When jet-lagged in a foreign country, easy access to coffee is priceless. Fortunately, Athens is a coffee city, so wherever we went, a caffeinated beverage wasn’t more than a coffee bean’s throw away.
David’s coffee of choice was always a Greek coffee. If you’ve never had Greek coffee, you may be surprised to find your mouth full of fine coffee grounds after a sip. The first time I had one at Kefi, my initial thought was that something had gone terribly wrong at the coffee station or the busboy was playing a cruel trick on me. After a little googling, I realized the grounds were intentional. I’m still not completely sold on this style of coffee, but David is a huge fan. He seems to think the grounds are good for him. To each his own…
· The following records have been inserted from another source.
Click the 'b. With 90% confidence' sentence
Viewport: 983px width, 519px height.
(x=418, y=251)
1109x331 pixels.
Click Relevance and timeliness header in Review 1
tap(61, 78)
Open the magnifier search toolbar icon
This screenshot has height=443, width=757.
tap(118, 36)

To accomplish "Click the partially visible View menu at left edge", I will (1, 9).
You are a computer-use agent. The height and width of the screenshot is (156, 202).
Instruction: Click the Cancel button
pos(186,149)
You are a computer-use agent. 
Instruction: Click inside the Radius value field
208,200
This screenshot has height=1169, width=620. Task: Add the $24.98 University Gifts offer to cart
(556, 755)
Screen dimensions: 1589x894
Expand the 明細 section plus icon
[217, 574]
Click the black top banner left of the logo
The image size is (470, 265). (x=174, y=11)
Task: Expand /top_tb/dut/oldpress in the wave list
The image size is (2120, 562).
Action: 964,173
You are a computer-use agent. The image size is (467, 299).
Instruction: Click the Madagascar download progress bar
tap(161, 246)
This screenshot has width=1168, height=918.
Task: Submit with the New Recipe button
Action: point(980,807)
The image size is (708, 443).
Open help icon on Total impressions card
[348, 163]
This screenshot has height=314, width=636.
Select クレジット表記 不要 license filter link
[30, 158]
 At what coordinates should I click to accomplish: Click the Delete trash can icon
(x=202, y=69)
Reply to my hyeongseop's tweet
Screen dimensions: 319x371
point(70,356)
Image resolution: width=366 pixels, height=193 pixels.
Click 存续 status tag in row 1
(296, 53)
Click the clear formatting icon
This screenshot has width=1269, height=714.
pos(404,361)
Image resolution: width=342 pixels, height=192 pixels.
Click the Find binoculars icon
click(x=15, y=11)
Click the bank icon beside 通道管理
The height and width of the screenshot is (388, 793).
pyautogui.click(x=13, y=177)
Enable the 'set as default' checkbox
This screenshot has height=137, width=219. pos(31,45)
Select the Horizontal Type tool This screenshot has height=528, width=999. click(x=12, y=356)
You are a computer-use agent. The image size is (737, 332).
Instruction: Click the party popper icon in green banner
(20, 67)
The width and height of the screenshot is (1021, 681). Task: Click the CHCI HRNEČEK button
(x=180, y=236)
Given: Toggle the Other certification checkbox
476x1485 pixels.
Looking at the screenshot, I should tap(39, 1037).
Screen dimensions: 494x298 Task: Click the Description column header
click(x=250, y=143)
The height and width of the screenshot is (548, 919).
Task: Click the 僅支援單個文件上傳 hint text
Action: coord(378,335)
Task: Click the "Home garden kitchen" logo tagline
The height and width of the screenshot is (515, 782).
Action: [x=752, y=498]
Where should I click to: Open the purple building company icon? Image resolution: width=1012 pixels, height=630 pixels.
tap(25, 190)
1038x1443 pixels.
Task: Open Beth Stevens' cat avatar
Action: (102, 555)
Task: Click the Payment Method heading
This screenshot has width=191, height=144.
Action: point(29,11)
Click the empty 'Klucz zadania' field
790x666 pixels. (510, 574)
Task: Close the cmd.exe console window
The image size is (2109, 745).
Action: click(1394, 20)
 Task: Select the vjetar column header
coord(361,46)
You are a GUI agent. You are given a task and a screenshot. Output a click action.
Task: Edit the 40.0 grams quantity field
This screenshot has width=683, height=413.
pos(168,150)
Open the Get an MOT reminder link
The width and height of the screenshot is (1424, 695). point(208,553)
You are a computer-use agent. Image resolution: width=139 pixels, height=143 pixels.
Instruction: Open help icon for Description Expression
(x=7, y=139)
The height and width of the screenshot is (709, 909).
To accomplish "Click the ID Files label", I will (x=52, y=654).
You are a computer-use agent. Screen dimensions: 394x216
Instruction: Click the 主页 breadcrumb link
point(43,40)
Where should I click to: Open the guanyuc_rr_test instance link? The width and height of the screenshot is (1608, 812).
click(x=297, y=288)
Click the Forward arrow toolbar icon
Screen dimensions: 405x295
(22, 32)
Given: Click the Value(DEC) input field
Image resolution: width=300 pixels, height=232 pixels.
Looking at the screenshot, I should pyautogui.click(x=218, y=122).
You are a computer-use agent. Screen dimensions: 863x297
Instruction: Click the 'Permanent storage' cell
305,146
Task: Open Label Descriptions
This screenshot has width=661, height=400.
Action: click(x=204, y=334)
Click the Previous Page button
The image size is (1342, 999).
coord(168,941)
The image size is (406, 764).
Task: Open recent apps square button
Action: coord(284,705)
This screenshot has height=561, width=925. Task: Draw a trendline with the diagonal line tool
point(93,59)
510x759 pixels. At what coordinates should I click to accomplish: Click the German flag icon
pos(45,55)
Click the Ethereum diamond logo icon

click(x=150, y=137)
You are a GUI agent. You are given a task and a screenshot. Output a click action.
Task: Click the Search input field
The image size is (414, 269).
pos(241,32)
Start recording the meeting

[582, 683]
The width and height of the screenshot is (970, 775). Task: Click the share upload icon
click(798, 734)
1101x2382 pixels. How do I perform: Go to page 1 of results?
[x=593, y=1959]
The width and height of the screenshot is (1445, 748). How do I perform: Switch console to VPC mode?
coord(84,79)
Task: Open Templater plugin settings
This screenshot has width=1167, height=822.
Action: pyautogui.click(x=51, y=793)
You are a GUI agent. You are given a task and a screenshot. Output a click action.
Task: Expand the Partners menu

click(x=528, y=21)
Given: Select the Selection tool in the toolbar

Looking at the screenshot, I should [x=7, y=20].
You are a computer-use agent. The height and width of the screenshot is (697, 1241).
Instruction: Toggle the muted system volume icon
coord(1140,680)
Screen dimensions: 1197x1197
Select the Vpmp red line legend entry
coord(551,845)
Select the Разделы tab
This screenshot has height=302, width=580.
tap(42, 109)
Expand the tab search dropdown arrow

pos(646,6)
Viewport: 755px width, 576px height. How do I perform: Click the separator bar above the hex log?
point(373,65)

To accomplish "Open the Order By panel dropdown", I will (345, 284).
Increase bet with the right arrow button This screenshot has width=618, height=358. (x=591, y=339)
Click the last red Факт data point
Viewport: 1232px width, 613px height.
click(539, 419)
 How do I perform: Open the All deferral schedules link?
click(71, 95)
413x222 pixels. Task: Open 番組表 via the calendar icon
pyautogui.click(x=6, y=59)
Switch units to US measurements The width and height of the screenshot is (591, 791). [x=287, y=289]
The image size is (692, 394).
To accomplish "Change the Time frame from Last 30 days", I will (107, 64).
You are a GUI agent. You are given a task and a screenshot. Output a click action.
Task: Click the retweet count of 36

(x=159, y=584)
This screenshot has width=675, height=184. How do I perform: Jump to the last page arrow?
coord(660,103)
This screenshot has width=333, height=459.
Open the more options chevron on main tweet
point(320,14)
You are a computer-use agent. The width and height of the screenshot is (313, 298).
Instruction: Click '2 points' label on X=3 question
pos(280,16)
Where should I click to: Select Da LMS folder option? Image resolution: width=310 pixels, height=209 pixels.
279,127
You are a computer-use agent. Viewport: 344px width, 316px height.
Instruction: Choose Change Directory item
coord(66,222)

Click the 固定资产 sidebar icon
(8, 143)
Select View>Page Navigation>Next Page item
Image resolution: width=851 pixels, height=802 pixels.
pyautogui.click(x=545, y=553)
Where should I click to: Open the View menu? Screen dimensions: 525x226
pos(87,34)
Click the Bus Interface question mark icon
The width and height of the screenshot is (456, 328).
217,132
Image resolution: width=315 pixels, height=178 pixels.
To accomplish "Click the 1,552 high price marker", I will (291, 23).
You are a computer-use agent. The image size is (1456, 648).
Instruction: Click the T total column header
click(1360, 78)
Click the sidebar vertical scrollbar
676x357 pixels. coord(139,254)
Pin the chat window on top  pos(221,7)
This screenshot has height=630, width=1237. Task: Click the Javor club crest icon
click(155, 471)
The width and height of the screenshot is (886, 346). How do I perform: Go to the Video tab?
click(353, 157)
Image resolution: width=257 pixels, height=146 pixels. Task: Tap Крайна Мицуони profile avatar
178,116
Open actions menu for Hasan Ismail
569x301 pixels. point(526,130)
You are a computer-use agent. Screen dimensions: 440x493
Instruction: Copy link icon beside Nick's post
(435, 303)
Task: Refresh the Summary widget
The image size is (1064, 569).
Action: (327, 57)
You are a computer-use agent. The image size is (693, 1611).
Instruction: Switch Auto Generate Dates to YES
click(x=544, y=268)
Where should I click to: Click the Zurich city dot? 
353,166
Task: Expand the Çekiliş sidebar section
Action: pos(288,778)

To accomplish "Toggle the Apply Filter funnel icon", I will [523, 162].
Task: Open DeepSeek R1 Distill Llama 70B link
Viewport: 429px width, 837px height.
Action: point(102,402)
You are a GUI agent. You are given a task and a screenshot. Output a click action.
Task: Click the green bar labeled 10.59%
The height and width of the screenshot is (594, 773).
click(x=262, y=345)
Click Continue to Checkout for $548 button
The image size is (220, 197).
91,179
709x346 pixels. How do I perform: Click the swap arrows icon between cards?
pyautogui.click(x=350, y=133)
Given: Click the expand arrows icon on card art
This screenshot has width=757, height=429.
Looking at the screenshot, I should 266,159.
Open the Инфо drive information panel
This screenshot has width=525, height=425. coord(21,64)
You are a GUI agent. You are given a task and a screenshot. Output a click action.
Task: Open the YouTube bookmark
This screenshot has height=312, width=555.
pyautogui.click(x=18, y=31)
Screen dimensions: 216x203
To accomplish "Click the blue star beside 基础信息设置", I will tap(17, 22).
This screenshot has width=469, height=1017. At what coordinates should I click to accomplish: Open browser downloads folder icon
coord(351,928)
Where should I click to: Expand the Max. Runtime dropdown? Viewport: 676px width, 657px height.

The picture above is the first of David’s many Greek coffees in Athens. It was from Café Lontos in Thissio. After getting off the plane in Athens, we were directed to Thissio by the concierge in our hotel since we’d arrived before the official check-in time. The neighborhood of Thissio is packed with cafés, but Lontos was the most crowded and had the best view of the Acropolis. David’s Greek coffee (€3.80; $5.40) came hot with a foamy head and a sweet biscuit on the side. David was quite happy drinking his coffee as he gazed upon the Acropolis.
I ordered another Greek favorite, a frappé (€3.90; $5.55), a frothy iced coffee drink made with instant coffee. It quickly became my caffeinated drink of choice in Greece. There’s nothing grand about instant coffee, but there’s something about frappés that got me hooked… and it wasn’t the caffeine, at least not entirely. The best frappés have a thick, stiff head of foam, almost like whipped cream but caffeinated, and the frappé at Lontos had just that. In fact, it was the frothiest and most caffeinated frappé I had on the entire trip.
It got me thoroughly buzzed, in more ways than one.